TEXTO DE LECTURA:
^^^^^^^^

En su primera visita a la clínica de salud mental, Elena lloró y habló sobre su falla de memoria. A la edad de 26
años—demasiado joven para padecer Alzheimer—se sentía senil algunos días. Durante varios meses había observado
“huecos en su memoria”, que en ocasiones tenían dos o tres días de duración. Su problema para recordar no era sólo
parcial; en cuanto a lo que sabía sobre sus actividades en esos días, bien pudiera haber permanecido anestesiada. Sin
embargo, a partir los datos colaterales—como la comida que había desaparecido de su refrigerador, y algunas cartas
que habían llegado en fecha reciente y estaban abiertas—sabía que debía haber estado despierta
y en actividad durante esos periodos. Mientras se completaban los procedimientos de la separación de bienes por su
divorcio reciente, Elena vivía sola en un pequeño departamento; su familia vivía en un estado lejano.

^^^^^^^^

LOS DATOS:
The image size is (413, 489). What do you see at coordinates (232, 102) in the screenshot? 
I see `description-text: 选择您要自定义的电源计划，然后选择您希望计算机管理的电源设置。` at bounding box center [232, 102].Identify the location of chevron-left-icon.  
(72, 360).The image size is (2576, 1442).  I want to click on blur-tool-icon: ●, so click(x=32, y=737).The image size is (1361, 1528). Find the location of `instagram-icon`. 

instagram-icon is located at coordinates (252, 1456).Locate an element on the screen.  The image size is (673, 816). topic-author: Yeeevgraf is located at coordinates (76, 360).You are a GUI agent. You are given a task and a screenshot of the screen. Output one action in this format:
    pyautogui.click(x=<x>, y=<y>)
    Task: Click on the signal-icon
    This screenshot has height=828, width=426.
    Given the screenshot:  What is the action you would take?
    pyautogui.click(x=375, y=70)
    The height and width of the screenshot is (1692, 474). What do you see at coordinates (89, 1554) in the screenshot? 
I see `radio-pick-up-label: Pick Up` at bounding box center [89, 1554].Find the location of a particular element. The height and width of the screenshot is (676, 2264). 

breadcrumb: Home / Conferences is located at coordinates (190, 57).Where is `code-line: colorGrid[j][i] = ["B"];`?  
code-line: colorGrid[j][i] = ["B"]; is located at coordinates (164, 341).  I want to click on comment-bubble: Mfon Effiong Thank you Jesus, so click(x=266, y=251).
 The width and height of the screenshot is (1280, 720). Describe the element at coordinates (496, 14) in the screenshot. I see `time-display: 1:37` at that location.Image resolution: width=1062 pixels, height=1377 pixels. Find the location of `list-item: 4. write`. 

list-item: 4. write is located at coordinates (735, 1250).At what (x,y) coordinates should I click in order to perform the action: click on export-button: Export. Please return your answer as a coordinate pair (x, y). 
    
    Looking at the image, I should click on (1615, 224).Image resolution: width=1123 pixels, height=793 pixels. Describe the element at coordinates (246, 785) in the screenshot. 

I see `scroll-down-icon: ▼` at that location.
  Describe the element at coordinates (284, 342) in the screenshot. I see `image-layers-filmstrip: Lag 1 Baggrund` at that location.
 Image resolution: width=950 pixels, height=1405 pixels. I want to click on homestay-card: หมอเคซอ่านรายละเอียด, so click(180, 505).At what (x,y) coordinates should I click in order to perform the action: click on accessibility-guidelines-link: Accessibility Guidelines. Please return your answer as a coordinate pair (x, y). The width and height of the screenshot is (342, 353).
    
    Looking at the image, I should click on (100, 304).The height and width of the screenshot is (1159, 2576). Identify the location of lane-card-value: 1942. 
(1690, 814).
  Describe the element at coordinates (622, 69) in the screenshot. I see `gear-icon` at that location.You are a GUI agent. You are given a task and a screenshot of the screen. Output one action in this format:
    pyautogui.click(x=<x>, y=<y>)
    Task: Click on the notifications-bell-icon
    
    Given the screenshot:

^^^^^^^^

INSTRUCCIONES:
1. Copia del texto de lectura el fragmento que empieza en "En su primera" y termina en "un estado lejano.".
2. Enumera todos los lugares que el texto de lectura menciona como sitio que Elena visita o donde ella o su familia viven.
3. Indica si cada afirmación coincide con el texto de lectura, con sí o no y las palabras del texto que lo deciden: (a) Elena tenía 26 años. (b) Elena vivía con su familia. (c) Algunos huecos en su memoria duraban dos o tres días.

RESPUESTAS ESPERADAS:
1.
En su primera visita a la clínica de salud mental, Elena lloró y habló sobre su falla de memoria. A la edad de 26
años—demasiado joven para padecer Alzheimer—se sentía senil algunos días. Durante varios meses había observado
“huecos en su memoria”, que en ocasiones tenían dos o tres días de duración. Su problema para recordar no era sólo
parcial; en cuanto a lo que sabía sobre sus actividades en esos días, bien pudiera haber permanecido anestesiada. Sin
embargo, a partir los datos colaterales—como la comida que había desaparecido de su refrigerador, y algunas cartas
que habían llegado en fecha reciente y estaban abiertas—sabía que debía haber estado despierta
y en actividad durante esos periodos. Mientras se completaban los procedimientos de la separación de bienes por su
divorcio reciente, Elena vivía sola en un pequeño departamento; su familia vivía en un estado lejano.

2. la clínica de salud mental; un pequeño departamento; un estado lejano

3.
(a) Sí: "A la edad de 26 años"
(b) No: "Elena vivía sola en un pequeño departamento; su familia vivía en un estado lejano"
(c) Sí: "que en ocasiones tenían dos o tres días de duración"